The Paraneurium and the Tumefactive Appearance of Peripheral Nerve Neurolymphomatosis: Illustrative Case


Damiano G Barone, Ryan W Kendziora, Stephen M Broski, David J Schembri Wismayer, Robert J Spinner



Peripheral neurolymphomatosis (NL) is an often-misdiagnosed condition characterized by lymphomatous infiltration within the peripheral nerves. Its rarity and complexity frequently result in delayed diagnosis and suboptimal patient outcomes. This study aims to elucidate the role of the paraneurium (circumneurium) in NL, emphasizing its diagnostic and therapeutic significance.
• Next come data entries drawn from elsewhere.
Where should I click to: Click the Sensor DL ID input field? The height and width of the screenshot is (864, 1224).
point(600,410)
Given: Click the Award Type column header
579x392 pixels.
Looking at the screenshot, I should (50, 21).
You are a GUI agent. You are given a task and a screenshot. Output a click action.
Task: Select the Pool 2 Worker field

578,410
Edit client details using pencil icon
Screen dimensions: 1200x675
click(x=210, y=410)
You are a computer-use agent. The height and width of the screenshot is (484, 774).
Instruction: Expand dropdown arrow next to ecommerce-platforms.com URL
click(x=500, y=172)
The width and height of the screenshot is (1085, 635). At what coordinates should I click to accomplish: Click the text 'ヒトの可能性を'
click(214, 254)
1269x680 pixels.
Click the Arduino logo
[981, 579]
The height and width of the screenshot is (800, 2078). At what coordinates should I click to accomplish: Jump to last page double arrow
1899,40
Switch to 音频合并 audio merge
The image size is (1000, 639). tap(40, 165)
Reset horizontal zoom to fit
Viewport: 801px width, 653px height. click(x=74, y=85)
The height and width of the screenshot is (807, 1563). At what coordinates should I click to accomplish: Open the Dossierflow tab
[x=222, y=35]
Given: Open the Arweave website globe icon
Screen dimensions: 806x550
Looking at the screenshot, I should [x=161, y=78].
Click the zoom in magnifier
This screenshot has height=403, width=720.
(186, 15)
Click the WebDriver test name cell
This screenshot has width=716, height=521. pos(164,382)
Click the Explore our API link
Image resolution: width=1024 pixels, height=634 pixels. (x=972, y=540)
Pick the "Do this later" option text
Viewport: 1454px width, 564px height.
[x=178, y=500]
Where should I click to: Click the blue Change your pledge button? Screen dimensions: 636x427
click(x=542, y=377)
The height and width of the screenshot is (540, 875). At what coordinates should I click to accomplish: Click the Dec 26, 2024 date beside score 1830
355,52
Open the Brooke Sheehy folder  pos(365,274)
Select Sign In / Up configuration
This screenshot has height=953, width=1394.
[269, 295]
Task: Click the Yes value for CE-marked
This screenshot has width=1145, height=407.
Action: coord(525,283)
A 72-year-old man presented with lesions on his right lower eyelid. Initial diagnostics were inconclusive until an excisional biopsy confirmed extranodal marginal zone lymphoma. Following a complete metabolic response to rituximab treatment, the patient relapsed 14 months later with progressive lymphoma and bilateral sciatic nerve involvement, as confirmed by positron emission tomography-computed tomography and magnetic resonance imaging.


This paper underscores the critical role of the paraneurium in NL, enhancing understanding of its pathophysiology. Integrating advanced imaging techniques have proved essential in accurately identifying neurolymphomatous involvement within the paraneurium. This study paves the way for more effective management strategies in NL and similar conditions, focusing on improving patient care and outcomes.